Efficient selection of scFv antibody phage by adsorption to in situ expressed antigens in tissue sections.

ABSTRACT

The present report describes the development and application of an efficient method for the direct adsorption/selection of antibody phage using antigens expressed in situ in cryostat tissue sections. In a model system, scFv phage directed towards an epitope on the GA733-2 epithelial glycoprotein expressed in colorectal carcinoma tissue could be specifically enriched up to 1500 fold in single-pass experiments and a million fold after three rounds of selection. Enrichment efficacy was directly proportional to the fraction of antigen positive area over the total area. Sufficient enrichment was achieved at an area fraction of less than four percent, thereby permitting the selection of antibodies to sub-populations of cells or to tissue sub-structures. The general usefulness of the method was demonstrated when a combinatorial scFv antibody phage library derived from melanoma immunized non-human primates was selected in tissue sections of metastatic melanoma.

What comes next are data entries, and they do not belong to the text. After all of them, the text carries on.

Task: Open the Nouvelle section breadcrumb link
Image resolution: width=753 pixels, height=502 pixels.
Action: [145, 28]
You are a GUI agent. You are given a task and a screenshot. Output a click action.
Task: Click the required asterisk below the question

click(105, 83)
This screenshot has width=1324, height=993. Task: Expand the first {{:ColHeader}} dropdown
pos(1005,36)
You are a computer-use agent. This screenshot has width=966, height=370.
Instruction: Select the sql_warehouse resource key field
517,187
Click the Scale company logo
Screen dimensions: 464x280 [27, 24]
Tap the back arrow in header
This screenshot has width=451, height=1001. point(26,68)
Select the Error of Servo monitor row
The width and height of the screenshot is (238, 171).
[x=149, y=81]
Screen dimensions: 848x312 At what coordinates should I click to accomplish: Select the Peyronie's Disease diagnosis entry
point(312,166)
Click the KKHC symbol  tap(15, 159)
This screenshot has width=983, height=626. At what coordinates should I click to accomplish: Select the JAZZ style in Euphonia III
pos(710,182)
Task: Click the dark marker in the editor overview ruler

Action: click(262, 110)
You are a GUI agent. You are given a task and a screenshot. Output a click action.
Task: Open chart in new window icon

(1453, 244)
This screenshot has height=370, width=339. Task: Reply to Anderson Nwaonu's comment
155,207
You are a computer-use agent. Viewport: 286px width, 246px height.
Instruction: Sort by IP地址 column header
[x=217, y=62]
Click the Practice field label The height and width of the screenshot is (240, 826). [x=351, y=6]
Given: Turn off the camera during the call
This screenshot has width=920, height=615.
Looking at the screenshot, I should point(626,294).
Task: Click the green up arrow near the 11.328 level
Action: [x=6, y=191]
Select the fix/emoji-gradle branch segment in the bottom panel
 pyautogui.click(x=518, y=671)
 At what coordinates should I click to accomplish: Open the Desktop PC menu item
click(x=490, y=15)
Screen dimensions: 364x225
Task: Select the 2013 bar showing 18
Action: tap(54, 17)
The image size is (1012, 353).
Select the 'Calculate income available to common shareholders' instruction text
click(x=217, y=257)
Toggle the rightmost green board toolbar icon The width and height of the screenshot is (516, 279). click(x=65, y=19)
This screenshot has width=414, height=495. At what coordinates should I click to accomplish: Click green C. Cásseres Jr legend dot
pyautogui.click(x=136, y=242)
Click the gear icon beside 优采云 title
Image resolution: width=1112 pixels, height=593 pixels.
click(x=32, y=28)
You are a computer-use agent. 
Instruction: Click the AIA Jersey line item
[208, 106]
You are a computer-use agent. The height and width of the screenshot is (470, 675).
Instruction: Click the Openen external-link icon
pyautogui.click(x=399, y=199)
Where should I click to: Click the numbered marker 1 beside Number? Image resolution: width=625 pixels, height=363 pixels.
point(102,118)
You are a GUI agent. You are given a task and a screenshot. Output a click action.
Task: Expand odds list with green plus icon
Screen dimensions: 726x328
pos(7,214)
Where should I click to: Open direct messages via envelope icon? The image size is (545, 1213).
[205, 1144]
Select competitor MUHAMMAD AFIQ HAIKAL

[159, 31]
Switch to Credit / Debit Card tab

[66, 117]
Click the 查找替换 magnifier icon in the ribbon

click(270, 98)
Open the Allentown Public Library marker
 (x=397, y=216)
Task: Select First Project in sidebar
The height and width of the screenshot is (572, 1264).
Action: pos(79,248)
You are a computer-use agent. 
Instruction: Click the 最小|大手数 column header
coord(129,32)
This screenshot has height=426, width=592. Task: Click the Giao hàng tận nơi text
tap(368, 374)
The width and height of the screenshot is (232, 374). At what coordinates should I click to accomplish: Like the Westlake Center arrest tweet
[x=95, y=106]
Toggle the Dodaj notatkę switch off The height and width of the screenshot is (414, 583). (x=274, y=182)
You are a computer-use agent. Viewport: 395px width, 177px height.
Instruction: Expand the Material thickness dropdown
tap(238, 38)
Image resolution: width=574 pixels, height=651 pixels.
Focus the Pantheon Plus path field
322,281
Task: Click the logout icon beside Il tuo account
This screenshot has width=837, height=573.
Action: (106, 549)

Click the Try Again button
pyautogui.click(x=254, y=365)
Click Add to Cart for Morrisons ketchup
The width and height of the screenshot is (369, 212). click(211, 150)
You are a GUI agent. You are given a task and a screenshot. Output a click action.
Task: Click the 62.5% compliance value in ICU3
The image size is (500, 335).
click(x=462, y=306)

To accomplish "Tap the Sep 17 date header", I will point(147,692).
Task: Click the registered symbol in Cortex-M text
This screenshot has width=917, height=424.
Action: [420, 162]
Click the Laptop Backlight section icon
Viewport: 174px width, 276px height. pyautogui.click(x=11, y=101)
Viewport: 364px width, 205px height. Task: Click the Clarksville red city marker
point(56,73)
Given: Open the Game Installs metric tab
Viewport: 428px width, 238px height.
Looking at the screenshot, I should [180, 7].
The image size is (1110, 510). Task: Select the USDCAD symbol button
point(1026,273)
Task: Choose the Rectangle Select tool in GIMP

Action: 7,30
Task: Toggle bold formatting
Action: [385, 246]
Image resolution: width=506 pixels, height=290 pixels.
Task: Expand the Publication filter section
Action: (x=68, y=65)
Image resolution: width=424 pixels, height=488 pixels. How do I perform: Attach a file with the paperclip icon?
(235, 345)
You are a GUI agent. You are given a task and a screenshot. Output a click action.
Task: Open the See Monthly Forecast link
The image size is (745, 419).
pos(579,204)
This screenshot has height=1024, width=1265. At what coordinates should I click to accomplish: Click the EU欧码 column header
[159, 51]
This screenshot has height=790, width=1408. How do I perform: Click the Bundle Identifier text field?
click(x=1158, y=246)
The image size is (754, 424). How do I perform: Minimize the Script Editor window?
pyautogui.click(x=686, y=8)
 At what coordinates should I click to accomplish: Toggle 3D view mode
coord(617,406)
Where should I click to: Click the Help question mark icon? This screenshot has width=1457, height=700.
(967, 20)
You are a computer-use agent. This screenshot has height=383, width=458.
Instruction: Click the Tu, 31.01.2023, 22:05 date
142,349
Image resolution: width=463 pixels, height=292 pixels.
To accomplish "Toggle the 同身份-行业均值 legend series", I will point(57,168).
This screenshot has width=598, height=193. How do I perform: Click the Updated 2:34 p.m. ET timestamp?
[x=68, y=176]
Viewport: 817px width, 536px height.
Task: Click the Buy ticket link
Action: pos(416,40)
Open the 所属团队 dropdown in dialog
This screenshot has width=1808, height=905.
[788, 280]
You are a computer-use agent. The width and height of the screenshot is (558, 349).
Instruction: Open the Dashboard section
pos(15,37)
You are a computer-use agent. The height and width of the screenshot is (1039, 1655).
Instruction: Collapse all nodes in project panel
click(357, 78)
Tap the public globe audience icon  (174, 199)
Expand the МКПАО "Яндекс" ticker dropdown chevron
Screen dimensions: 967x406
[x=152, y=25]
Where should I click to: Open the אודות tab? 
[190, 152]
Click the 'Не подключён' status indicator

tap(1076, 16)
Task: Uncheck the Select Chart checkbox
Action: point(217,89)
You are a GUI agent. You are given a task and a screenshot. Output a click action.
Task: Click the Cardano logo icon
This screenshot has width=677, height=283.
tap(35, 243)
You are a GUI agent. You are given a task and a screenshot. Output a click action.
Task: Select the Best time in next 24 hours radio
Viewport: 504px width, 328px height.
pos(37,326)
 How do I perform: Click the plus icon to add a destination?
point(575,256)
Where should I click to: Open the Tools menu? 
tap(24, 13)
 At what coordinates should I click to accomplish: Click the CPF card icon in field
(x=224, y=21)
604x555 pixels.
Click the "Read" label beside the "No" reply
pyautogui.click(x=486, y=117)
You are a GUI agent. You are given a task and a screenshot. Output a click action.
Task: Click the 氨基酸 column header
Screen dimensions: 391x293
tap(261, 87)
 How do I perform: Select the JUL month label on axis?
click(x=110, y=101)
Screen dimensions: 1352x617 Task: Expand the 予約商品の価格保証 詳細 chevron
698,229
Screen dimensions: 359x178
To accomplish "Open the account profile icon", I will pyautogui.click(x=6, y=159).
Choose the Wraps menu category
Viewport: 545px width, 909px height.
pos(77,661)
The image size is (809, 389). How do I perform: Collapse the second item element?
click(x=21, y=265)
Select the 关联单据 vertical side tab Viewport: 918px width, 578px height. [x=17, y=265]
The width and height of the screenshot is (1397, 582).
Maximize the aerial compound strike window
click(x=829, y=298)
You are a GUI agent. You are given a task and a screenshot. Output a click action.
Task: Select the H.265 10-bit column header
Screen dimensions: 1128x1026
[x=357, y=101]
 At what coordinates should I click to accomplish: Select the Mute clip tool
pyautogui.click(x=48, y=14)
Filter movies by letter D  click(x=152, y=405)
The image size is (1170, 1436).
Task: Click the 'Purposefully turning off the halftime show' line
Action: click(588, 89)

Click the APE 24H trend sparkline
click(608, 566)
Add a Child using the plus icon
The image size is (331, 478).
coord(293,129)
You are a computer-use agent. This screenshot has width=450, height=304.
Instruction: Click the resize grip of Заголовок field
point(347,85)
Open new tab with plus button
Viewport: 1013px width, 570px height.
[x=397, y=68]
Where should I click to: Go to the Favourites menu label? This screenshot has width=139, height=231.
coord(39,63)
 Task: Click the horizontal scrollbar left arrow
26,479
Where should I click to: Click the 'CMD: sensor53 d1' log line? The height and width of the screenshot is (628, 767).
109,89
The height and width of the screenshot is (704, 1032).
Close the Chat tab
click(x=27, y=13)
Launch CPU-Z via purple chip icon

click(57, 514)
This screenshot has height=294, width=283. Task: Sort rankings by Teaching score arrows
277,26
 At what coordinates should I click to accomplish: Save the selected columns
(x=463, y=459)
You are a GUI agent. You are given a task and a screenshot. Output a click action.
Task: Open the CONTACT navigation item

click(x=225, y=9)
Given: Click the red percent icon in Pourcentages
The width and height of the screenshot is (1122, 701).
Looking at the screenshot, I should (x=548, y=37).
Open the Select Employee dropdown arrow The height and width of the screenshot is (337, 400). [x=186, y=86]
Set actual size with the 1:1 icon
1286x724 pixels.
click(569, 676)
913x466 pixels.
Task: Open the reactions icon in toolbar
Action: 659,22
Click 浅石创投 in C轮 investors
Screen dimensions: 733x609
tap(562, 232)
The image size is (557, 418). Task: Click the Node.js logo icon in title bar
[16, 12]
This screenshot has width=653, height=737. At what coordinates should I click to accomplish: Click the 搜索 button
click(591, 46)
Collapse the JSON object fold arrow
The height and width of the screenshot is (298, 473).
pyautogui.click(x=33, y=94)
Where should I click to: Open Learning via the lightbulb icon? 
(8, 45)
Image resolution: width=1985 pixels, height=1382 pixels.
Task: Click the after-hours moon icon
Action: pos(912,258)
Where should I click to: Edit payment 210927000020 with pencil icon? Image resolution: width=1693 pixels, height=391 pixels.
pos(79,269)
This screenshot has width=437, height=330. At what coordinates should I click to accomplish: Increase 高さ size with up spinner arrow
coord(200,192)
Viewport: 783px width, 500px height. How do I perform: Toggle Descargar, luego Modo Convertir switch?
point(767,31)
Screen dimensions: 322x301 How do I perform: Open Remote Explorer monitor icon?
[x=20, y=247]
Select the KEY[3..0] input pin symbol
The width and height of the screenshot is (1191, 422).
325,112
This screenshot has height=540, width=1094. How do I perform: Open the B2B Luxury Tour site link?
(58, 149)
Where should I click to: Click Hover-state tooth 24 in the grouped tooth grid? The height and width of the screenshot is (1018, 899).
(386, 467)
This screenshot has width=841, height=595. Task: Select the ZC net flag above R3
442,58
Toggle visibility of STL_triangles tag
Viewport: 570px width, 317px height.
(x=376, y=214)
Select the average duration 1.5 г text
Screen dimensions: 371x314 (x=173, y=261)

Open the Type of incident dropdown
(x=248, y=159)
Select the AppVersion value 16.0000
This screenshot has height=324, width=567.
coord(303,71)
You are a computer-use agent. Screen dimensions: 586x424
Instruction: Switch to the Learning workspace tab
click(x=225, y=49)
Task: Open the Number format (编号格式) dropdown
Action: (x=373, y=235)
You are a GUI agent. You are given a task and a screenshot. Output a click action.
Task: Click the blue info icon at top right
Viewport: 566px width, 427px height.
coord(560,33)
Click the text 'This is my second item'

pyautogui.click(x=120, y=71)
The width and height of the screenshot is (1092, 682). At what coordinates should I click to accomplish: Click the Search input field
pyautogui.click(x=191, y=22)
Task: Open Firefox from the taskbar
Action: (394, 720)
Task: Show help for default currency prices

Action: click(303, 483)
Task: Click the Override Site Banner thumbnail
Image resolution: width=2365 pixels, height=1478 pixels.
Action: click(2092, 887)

Individual scFv antibodies from enriched phage populations demonstrated different binding specificities, reflected in extracellular and cellular tissue staining patterns which included tumor cell surface reactivity. This method should be particularly useful for the identification of antigens which are only expressed during specific in vivo conditions, and overcomes a major limitation of currently used selection protocols.